Will peer-to-peer force the banks to change?
This time next year, peer to peer lenders will be on the cusp of a new legitimacy: regulation from the new Financial Conduct Authority (FCA).
For the first time, those investing and borrowing from peer to peer sites like Zopa and RateSetter will have the same protection they should expect when using mainstream banks.
Many expect a huge boom for a market which is already doing a pretty good job of showing up the big banks.
Investors with a RateSetter one year bond can currently expect a 3% fixed rate of return while the banks are offering 2%; five year bonds with the peer to peer site return an average of about 6%, on the high street the same account offers 3%.
Could peer to peer force them to change?
Before we answer that question, let's take a closer look at what will change under regulation.
Protection for cash: Under the FCA, peer to peer investors will be protected under the Financial Services Compensation Scheme.
Basically, that means their money will be covered if an institution goes bust, see here for more detail on what it covers.
Peer to peer lenders are obviously aware of this risk problem already and their friendly confidence building spiel is part of their charm.
In addition, lenders on these sites already need to be aware that borrowers may default and sites help to mitigate risk by allowing lending to a range of borrowers (Zopa), paying back for defaults from their profits (RateSetter) or similar methods.
Right to change your mind: Borrowers will also be given the right to change their minds about taking money for up to 14 days after they make their borrowing agreement.
There's no complex process for deciding against borrowing - any verbal or written notice will do - and consumers don't have to give a reason.

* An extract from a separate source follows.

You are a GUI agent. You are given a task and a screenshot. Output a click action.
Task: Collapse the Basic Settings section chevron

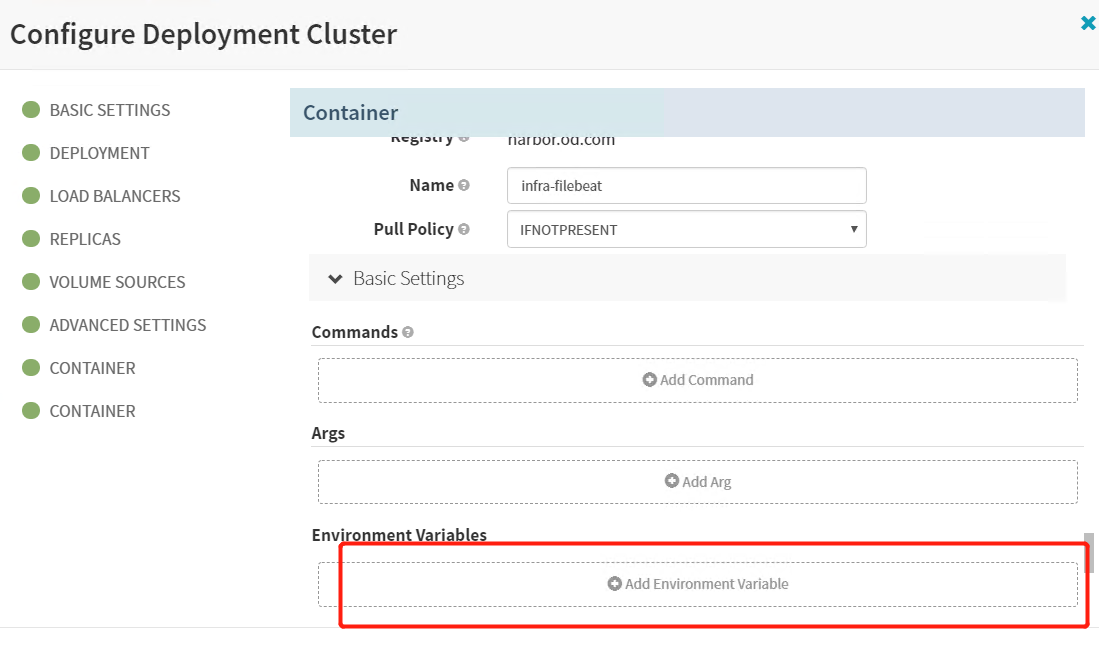[336, 278]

Zopa already offer this facility. After cancellation, borrowers have 30 days to repay their loan but won't get back their arrangement fee.
Credit checks: The FCA note that they'll also regulate credit checks for loan applicants.

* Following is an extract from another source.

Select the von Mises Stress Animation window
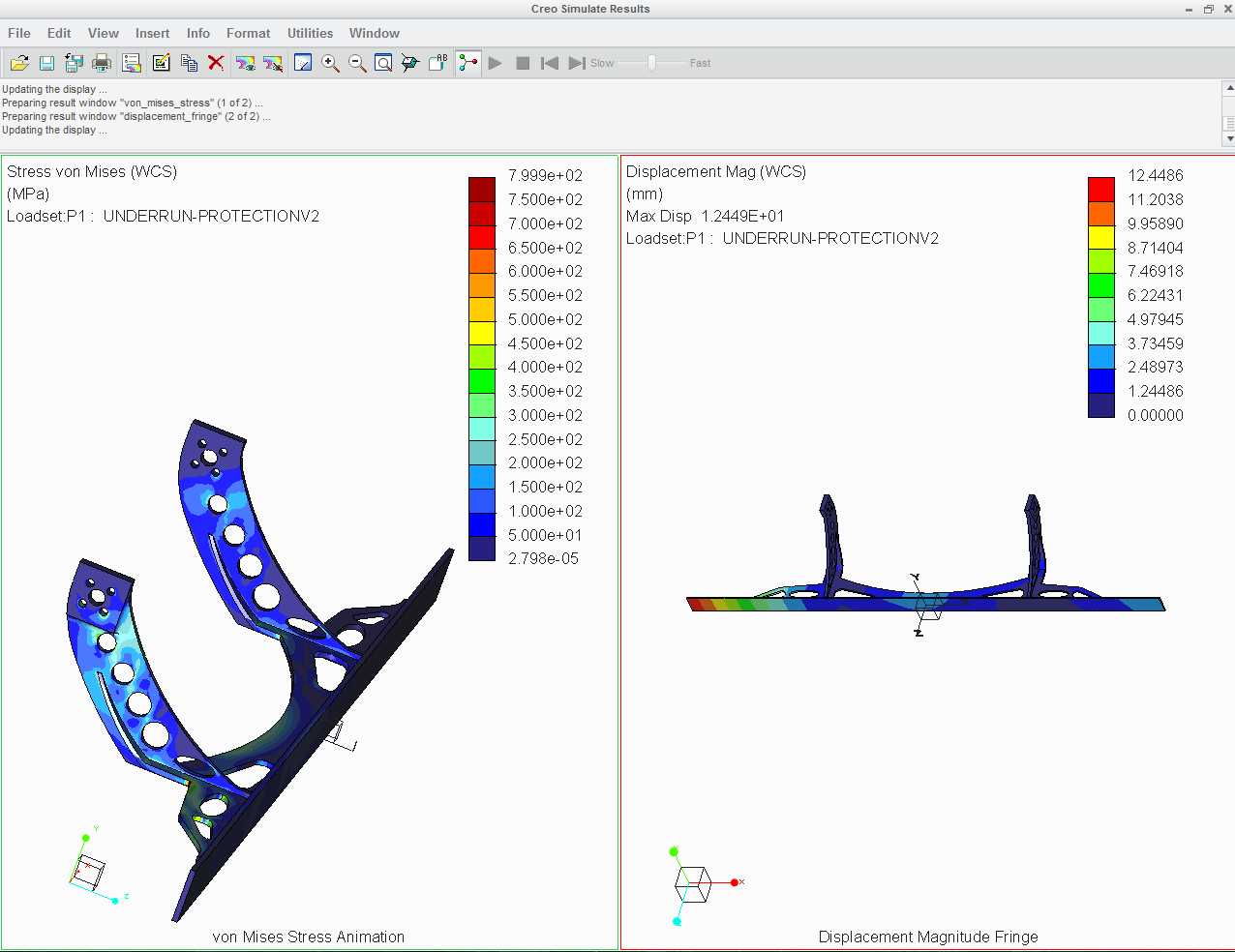 [x=309, y=552]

However, this is unlikely to change much: sites already use the same standard credit checks as the banks to look at applicants, their application rejection rates are generally high and some offer more convenient quotation searches.
While some businesses are less scrupulous than others, sites that have more or less ignored checks, like Quackle, have crashed and burned.

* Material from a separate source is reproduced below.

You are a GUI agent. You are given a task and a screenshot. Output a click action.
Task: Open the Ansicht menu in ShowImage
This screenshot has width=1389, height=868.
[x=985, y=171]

Unlike some other forms of non-mainstream lending people aren't going to these sites because their credit is poor but to get lower borrowing and higher savings rates than they can squeeze from the banks.
To be announced: More changes will be implemented subject to a review of the sector; the new regulator is due to announce the changes at the end of 2013.
All change for the banks?
As far as we can tell now, these changes will be much more of a boost for consumers than they will be an extra burden on alternative lending businesses.
They'll give borrowers and savers/investors yet another reason - on top of better rates, more flexible terms and the 'feel good' factor of making a more ethical decision - to choose peer to peer and, more importantly, they should remove the most significant barrier to joining.
So, on this newly levelled playing field, will banks change?
In terms of rates, it's unlikely.
Peer to peer lenders can give such good rates because they're just making money from joining lenders to borrowers. Banks and building societies have to factor in all kinds of other overheads and are under pressure to meet new capital regulations too: that's what's shaping their rates, more than competition.
However, there's no reason why banks couldn't be 'inspired' by this market to create products that are more transparent and flexible.
Barclaycard already have a 'crowdsourced' credit card operating in the US.
Regulation: really what the doctor ordered?
Regulation of the peer to peer market is a necessity.
Zopa - the UK's biggest peer to peer site - has facilitated £277m in loans and has just over 500,000 site users.
RateSetter has arranged about £57m worth of loans, despite only having been in the lending business two full years to Zopa's eight. £40m of that borrowing and lending activity took place in 2012.
These consumers deserve to be protected from harm, just as users of any other financial services are.
However, there is some concern within peer to peer that thoughtless regulation could kill the industry rather than cure it.
In an open letter to EU policy makers some of the biggest names in European peer to peer and crowdfunding (person to person donations) said they were calling upon, "policymakers in the European Commission and each of the EU member states to facilitate the growth of this sector by introducing a distinct, proportionately regulated activity of 'operating a direct finance
platform' for loans and investments."
Without properly tailored regulation, the letter said, their businesses will "find it difficult to launch and flourish".
From what we can see at the moment the FCA is committed to this bespoke regulation - they even use that word: 'bespoke'- but it's too early to say how different it will be once it's implemented.